## YOUR INSTRUCTIONS
Reproduce all the entries precisely.

++++ THE INPUT

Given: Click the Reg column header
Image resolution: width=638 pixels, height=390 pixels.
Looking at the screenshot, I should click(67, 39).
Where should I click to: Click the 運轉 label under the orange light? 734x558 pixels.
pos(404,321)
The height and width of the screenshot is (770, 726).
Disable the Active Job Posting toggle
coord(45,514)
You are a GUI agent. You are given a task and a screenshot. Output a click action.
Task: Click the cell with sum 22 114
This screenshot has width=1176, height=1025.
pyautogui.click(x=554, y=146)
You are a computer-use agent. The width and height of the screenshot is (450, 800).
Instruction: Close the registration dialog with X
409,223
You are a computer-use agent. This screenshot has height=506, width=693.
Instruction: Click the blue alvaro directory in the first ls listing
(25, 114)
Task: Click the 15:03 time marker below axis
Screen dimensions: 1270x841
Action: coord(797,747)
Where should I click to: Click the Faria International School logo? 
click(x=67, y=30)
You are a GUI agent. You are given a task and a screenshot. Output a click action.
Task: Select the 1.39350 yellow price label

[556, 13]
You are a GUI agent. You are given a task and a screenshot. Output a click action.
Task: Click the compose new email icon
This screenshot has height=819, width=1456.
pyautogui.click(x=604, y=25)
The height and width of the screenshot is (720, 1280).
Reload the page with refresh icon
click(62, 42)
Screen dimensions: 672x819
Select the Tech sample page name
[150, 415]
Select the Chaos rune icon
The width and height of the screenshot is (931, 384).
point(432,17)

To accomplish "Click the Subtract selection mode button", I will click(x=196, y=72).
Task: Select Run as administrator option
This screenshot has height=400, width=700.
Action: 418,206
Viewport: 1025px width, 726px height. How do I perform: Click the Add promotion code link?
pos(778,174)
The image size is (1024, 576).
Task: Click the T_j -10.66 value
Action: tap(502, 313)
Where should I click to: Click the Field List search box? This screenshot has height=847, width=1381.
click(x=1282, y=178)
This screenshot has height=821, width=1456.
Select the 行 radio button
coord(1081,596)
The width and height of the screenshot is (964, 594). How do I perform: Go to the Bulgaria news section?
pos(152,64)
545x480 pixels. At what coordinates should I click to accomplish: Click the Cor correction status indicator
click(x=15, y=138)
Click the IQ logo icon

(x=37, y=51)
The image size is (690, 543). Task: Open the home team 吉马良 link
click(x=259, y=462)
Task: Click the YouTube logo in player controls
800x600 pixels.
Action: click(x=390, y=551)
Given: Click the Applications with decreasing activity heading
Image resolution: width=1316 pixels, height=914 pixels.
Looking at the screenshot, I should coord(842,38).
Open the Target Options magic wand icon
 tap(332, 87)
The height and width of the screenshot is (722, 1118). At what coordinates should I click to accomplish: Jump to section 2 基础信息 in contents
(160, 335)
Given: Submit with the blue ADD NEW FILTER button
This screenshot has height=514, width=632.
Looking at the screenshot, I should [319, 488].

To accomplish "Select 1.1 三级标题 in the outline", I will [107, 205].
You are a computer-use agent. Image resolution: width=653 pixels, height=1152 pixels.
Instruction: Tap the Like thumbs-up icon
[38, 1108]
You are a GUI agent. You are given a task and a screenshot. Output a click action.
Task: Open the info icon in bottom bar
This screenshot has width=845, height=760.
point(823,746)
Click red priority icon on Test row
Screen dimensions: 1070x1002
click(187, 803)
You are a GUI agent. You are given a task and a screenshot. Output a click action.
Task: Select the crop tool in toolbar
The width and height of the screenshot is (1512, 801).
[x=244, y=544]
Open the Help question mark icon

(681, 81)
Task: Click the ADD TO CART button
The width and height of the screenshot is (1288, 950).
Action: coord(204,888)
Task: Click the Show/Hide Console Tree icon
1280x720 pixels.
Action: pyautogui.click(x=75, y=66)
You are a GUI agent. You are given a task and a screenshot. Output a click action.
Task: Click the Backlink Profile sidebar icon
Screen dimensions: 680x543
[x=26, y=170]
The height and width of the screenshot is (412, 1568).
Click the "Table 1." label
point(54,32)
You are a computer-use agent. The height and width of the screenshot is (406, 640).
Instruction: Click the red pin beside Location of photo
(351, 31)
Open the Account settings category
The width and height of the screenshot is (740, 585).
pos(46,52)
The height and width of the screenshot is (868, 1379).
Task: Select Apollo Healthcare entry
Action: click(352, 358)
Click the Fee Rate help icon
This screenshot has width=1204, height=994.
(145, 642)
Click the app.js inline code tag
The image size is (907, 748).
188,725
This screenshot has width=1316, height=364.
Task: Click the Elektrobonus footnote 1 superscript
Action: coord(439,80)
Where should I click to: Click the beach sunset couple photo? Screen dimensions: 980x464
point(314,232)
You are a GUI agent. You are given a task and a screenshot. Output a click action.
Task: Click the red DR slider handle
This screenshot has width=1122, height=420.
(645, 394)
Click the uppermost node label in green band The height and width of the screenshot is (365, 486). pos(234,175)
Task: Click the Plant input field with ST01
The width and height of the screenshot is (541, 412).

++++++++

## TASK OUTPUT
Given: Click the Reg column header
Image resolution: width=638 pixels, height=390 pixels.
Looking at the screenshot, I should click(67, 39).
Where should I click to: Click the 運轉 label under the orange light? 734x558 pixels.
pos(404,321)
The height and width of the screenshot is (770, 726).
Disable the Active Job Posting toggle
coord(45,514)
You are a GUI agent. You are given a task and a screenshot. Output a click action.
Task: Click the cell with sum 22 114
This screenshot has width=1176, height=1025.
pyautogui.click(x=554, y=146)
You are a computer-use agent. The width and height of the screenshot is (450, 800).
Instruction: Close the registration dialog with X
409,223
You are a computer-use agent. This screenshot has height=506, width=693.
Instruction: Click the blue alvaro directory in the first ls listing
(25, 114)
Task: Click the 15:03 time marker below axis
Screen dimensions: 1270x841
Action: coord(797,747)
Where should I click to: Click the Faria International School logo? 
click(x=67, y=30)
You are a GUI agent. You are given a task and a screenshot. Output a click action.
Task: Select the 1.39350 yellow price label

[556, 13]
You are a GUI agent. You are given a task and a screenshot. Output a click action.
Task: Click the compose new email icon
This screenshot has height=819, width=1456.
pyautogui.click(x=604, y=25)
The height and width of the screenshot is (720, 1280).
Reload the page with refresh icon
click(62, 42)
Screen dimensions: 672x819
Select the Tech sample page name
[150, 415]
Select the Chaos rune icon
The width and height of the screenshot is (931, 384).
point(432,17)

To accomplish "Click the Subtract selection mode button", I will click(x=196, y=72).
Task: Select Run as administrator option
This screenshot has height=400, width=700.
Action: 418,206
Viewport: 1025px width, 726px height. How do I perform: Click the Add promotion code link?
pos(778,174)
The image size is (1024, 576).
Task: Click the T_j -10.66 value
Action: tap(502, 313)
Where should I click to: Click the Field List search box? This screenshot has height=847, width=1381.
click(x=1282, y=178)
This screenshot has height=821, width=1456.
Select the 行 radio button
coord(1081,596)
The width and height of the screenshot is (964, 594). How do I perform: Go to the Bulgaria news section?
pos(152,64)
545x480 pixels. At what coordinates should I click to accomplish: Click the Cor correction status indicator
click(x=15, y=138)
Click the IQ logo icon

(x=37, y=51)
The image size is (690, 543). Task: Open the home team 吉马良 link
click(x=259, y=462)
Task: Click the YouTube logo in player controls
800x600 pixels.
Action: click(x=390, y=551)
Given: Click the Applications with decreasing activity heading
Image resolution: width=1316 pixels, height=914 pixels.
Looking at the screenshot, I should coord(842,38).
Open the Target Options magic wand icon
 tap(332, 87)
The height and width of the screenshot is (722, 1118). At what coordinates should I click to accomplish: Jump to section 2 基础信息 in contents
(160, 335)
Given: Submit with the blue ADD NEW FILTER button
This screenshot has height=514, width=632.
Looking at the screenshot, I should [319, 488].

To accomplish "Select 1.1 三级标题 in the outline", I will [107, 205].
You are a computer-use agent. Image resolution: width=653 pixels, height=1152 pixels.
Instruction: Tap the Like thumbs-up icon
[38, 1108]
You are a GUI agent. You are given a task and a screenshot. Output a click action.
Task: Open the info icon in bottom bar
This screenshot has width=845, height=760.
point(823,746)
Click red priority icon on Test row
Screen dimensions: 1070x1002
click(187, 803)
You are a GUI agent. You are given a task and a screenshot. Output a click action.
Task: Select the crop tool in toolbar
The width and height of the screenshot is (1512, 801).
[x=244, y=544]
Open the Help question mark icon

(681, 81)
Task: Click the ADD TO CART button
The width and height of the screenshot is (1288, 950).
Action: coord(204,888)
Task: Click the Show/Hide Console Tree icon
1280x720 pixels.
Action: pyautogui.click(x=75, y=66)
You are a GUI agent. You are given a task and a screenshot. Output a click action.
Task: Click the Backlink Profile sidebar icon
Screen dimensions: 680x543
[x=26, y=170]
The height and width of the screenshot is (412, 1568).
Click the "Table 1." label
point(54,32)
You are a computer-use agent. The height and width of the screenshot is (406, 640).
Instruction: Click the red pin beside Location of photo
(351, 31)
Open the Account settings category
The width and height of the screenshot is (740, 585).
pos(46,52)
The height and width of the screenshot is (868, 1379).
Task: Select Apollo Healthcare entry
Action: click(352, 358)
Click the Fee Rate help icon
This screenshot has width=1204, height=994.
(145, 642)
Click the app.js inline code tag
The image size is (907, 748).
188,725
This screenshot has width=1316, height=364.
Task: Click the Elektrobonus footnote 1 superscript
Action: coord(439,80)
Where should I click to: Click the beach sunset couple photo? Screen dimensions: 980x464
point(314,232)
You are a GUI agent. You are given a task and a screenshot. Output a click action.
Task: Click the red DR slider handle
This screenshot has width=1122, height=420.
(645, 394)
Click the uppermost node label in green band The height and width of the screenshot is (365, 486). pos(234,175)
Task: Click the Plant input field with ST01
The width and height of the screenshot is (541, 412).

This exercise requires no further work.